**WORK INSTRUCTIONS:**
Answer these questions from the excerpt on Kotlin SAM conversions:
1. What is the line calling evaluateJavascript with a lambda inside the parentheses called?
2. When does Kotlin let you pass a lambda instead of an object that implements a Java interface?
3. In the comment beside println(it), what is "it" said to be?

**EXCERPT:**
####

I tried the "Convert Java to Kotlin" but result is the next:
v.evaluateJavascript("e") { }
Thanks!
The following line is called a SAM conversion:
v.evaluateJavascript("e", { value ->
// Execute onReceiveValue's code
})
Whenever a Java interface has a single method, Kotlin allows you to pass in a lambda instead of an object that implements that interface.
Since the lambda is the last parameter of the evaluateJavascript function, you can move it outside of the brackets, which is what the Java to Kotlin conversion did:
v.evaluateJavascript("e") { value ->
// Execute onReceiveValue's code
}
You already are. The content between your braces is the content of the onReceive function. Kotlin has automatic handling for SAM conversions from Java. All of the following are equivalent.
// Use Kotlin's SAM conversion
webView.evaluateJavascript("a") {
println(it) // "it" is the implicit argument passed in to this function
}
// Use Kotlin's SAM conversion with explicit variable name
webView.evaluateJavascript("a") { value ->
println(value)
}
// Specify SAM conversion explicitly
webView.evalueateJavascript("a", ValueCallback<String>() {
println(it)
})
// Use an anonymous class
webView.evalueateJavascript("a", object : ValueCallback<String>() {
override fun onReceiveValue(value: String) {
println(value)
}
})

####

[Data for locating visible targets]
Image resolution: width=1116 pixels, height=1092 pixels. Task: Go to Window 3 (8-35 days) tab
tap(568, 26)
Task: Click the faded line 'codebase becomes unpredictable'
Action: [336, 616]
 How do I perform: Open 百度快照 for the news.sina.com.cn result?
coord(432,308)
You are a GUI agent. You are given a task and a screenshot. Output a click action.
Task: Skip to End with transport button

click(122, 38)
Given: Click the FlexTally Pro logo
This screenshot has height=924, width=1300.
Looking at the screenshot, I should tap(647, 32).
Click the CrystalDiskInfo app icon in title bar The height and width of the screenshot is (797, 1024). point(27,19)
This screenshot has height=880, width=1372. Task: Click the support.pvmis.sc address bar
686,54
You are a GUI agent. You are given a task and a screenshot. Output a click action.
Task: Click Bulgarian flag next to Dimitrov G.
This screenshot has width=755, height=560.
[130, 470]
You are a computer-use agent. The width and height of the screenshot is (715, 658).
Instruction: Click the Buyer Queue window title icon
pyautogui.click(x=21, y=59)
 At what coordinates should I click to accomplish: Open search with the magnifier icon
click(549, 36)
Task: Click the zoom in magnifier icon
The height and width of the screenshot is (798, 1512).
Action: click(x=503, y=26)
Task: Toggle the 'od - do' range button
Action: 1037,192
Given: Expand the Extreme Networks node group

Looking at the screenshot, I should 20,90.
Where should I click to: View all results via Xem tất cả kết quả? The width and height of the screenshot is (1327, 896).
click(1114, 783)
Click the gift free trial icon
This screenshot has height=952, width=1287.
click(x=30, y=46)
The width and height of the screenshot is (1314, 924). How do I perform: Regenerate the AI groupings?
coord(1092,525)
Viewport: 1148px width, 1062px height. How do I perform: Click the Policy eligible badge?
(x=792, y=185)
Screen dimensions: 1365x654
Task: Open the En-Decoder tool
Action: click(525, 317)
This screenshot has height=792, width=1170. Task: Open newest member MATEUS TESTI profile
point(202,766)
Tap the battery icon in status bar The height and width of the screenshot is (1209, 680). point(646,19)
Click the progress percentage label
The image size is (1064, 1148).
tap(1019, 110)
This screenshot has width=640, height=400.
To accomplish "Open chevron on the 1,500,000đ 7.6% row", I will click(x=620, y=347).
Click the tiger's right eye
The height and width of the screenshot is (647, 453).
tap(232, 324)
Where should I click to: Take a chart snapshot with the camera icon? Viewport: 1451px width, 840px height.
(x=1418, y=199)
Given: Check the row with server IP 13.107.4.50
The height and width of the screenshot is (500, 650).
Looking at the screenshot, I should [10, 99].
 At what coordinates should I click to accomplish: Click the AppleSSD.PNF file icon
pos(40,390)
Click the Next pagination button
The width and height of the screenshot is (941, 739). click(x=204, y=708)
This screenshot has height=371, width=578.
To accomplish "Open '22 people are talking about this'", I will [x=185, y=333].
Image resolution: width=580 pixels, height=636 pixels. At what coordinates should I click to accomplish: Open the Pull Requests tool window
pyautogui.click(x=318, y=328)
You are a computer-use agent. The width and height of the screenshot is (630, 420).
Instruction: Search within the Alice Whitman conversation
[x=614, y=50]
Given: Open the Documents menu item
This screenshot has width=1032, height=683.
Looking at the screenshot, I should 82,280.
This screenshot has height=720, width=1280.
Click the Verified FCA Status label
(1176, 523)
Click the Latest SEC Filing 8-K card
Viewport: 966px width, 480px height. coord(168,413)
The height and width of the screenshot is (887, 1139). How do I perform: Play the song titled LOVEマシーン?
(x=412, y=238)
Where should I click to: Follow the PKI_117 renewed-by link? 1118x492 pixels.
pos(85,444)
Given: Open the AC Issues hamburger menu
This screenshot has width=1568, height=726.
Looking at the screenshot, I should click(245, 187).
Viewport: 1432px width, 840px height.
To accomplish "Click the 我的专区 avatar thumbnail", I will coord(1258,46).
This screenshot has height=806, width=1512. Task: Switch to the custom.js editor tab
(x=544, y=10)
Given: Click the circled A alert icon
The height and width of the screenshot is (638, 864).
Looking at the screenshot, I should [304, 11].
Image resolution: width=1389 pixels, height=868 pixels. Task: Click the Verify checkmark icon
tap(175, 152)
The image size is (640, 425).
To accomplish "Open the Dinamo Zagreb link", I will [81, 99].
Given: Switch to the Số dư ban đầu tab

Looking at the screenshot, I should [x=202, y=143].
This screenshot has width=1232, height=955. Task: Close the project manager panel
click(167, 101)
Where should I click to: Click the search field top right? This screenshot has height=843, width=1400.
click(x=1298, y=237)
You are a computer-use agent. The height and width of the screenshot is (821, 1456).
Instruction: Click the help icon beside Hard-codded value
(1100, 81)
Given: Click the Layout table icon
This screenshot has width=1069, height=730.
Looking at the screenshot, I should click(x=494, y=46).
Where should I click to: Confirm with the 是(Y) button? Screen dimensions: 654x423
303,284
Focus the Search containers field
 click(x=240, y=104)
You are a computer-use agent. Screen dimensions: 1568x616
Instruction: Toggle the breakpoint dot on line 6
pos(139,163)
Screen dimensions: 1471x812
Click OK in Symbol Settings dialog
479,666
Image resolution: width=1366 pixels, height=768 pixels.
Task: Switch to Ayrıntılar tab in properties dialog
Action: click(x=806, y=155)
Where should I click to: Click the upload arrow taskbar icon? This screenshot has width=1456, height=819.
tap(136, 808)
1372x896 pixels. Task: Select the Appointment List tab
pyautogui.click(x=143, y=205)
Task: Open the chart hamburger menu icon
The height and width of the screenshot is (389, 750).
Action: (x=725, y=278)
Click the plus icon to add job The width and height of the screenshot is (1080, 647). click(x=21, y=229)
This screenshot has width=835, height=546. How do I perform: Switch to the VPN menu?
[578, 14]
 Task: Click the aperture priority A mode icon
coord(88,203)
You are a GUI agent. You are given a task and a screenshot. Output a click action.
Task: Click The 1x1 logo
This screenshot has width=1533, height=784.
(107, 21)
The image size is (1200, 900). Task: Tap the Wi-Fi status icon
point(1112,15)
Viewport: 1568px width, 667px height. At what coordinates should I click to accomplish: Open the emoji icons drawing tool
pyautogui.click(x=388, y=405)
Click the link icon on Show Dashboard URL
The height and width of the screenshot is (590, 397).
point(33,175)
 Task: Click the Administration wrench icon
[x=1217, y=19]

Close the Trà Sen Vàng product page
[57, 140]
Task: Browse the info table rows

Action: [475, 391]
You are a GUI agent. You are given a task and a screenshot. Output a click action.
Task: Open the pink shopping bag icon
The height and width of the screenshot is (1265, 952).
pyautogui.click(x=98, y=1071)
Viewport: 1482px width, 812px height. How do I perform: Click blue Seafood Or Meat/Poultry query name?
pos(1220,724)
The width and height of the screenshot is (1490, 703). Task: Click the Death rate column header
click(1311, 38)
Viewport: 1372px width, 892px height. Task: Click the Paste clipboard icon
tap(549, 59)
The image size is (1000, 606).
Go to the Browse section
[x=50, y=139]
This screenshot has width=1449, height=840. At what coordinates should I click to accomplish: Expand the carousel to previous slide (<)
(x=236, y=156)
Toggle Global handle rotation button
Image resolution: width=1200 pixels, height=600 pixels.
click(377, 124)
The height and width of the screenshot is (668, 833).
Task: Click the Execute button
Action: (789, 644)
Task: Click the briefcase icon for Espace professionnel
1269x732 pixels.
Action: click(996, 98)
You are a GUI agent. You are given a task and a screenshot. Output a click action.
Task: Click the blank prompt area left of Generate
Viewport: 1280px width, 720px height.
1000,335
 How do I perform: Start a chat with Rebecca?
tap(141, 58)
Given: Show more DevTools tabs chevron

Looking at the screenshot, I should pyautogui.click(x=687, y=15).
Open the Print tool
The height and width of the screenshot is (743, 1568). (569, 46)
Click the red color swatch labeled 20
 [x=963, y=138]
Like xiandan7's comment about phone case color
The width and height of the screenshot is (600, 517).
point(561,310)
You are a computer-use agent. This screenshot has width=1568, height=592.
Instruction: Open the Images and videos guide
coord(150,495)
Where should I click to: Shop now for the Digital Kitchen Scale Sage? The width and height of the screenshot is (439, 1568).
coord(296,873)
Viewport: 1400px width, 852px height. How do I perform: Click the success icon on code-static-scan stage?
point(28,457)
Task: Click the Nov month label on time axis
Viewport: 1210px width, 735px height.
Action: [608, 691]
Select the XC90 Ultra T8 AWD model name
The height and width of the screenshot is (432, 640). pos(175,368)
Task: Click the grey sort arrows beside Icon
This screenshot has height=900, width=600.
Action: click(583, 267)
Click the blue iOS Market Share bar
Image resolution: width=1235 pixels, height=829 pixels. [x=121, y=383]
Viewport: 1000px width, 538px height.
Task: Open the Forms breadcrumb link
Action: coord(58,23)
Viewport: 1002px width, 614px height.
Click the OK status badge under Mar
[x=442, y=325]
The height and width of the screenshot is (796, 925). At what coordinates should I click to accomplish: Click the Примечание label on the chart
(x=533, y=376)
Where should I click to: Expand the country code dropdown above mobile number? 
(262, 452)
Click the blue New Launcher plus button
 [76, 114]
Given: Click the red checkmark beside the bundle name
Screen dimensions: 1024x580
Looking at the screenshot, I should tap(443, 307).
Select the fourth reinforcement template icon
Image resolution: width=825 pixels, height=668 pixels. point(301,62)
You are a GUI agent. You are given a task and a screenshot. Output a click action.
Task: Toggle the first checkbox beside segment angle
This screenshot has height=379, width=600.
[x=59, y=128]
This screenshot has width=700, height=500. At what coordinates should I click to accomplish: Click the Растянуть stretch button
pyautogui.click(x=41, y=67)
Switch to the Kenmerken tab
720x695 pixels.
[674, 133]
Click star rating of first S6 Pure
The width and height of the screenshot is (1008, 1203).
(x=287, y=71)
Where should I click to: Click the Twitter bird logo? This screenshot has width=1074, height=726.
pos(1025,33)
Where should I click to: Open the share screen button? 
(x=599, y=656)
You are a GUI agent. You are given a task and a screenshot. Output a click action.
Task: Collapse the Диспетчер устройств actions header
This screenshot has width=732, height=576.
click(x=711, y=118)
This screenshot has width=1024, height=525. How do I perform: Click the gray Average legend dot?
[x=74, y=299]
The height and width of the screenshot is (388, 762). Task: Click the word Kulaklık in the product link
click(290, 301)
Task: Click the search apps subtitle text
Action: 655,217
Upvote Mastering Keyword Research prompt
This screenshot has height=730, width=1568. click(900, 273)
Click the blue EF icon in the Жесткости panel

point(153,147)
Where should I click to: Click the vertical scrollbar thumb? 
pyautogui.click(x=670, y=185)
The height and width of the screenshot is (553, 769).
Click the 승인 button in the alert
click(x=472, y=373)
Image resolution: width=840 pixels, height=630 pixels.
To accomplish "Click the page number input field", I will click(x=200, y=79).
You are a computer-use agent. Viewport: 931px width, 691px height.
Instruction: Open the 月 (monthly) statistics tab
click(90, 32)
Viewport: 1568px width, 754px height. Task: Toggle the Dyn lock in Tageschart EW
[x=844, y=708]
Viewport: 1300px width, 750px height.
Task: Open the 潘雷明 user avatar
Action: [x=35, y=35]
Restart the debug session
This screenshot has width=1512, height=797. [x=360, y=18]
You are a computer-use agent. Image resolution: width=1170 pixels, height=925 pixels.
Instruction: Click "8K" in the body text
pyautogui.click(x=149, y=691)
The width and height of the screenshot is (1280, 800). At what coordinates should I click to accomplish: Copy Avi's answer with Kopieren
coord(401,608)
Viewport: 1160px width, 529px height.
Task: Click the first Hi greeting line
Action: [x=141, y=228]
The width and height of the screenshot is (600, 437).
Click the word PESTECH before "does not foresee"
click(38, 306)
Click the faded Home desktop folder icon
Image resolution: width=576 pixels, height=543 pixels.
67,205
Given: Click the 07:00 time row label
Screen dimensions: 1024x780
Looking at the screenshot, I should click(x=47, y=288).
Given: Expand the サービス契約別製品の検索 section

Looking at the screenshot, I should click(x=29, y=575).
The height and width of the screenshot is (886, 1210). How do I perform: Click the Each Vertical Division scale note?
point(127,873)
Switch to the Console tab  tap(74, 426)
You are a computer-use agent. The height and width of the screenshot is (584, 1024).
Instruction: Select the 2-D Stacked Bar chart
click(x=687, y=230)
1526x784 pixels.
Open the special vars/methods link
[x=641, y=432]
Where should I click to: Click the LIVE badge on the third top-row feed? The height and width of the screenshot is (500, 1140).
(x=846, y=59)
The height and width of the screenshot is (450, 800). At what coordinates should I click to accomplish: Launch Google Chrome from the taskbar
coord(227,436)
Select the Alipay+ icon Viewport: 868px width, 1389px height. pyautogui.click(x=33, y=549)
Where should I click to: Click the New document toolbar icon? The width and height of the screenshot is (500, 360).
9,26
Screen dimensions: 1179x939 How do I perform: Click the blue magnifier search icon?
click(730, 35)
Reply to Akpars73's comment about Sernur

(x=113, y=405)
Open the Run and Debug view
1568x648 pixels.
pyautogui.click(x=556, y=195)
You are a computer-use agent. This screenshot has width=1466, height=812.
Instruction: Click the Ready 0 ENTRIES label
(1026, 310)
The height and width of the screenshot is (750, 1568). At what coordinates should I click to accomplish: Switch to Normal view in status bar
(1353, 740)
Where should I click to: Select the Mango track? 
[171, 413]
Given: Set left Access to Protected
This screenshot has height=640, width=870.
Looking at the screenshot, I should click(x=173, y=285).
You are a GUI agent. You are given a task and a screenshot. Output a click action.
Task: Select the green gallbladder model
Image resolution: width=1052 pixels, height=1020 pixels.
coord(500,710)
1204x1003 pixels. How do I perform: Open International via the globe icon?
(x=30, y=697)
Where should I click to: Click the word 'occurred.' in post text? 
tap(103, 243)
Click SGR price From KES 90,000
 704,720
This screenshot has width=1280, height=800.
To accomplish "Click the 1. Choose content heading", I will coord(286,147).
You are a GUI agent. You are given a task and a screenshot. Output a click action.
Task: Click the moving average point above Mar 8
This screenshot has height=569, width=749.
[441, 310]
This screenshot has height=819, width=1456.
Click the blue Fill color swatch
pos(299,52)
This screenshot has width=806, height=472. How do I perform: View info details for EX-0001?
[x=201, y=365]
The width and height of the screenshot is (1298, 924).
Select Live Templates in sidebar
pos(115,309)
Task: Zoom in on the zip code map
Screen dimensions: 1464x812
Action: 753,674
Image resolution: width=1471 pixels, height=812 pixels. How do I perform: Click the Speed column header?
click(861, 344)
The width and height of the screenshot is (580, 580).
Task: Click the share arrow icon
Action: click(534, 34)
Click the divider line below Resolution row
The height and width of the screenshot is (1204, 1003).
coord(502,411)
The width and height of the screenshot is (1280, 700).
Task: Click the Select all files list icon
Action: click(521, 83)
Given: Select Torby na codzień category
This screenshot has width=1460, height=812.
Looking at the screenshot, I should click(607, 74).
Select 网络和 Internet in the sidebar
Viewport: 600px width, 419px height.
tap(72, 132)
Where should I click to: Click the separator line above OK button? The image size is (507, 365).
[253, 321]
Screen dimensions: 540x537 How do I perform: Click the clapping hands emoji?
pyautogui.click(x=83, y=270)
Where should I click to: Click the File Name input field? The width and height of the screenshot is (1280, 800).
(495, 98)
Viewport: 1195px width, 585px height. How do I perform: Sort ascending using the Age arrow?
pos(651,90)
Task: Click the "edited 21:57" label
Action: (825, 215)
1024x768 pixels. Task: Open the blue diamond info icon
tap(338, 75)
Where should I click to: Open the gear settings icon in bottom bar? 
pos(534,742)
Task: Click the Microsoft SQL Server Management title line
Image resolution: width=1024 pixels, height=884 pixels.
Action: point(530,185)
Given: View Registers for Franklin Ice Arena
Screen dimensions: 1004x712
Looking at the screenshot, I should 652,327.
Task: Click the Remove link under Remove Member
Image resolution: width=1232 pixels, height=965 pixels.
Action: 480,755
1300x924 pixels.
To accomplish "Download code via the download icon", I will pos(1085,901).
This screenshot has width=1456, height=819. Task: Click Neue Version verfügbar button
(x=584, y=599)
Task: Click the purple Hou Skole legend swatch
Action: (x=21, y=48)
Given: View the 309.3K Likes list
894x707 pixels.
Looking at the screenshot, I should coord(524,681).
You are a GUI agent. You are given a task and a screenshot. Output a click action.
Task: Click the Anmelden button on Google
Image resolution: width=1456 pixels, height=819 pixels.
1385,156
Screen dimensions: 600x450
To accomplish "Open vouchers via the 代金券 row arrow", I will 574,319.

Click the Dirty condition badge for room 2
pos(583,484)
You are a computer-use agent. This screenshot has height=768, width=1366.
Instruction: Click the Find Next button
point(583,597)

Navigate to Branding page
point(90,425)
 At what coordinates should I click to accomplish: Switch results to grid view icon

####

**FINAL RESULT:**
1. A SAM conversion.
2. When the Java interface has a single method.
3. The implicit argument passed in to the function.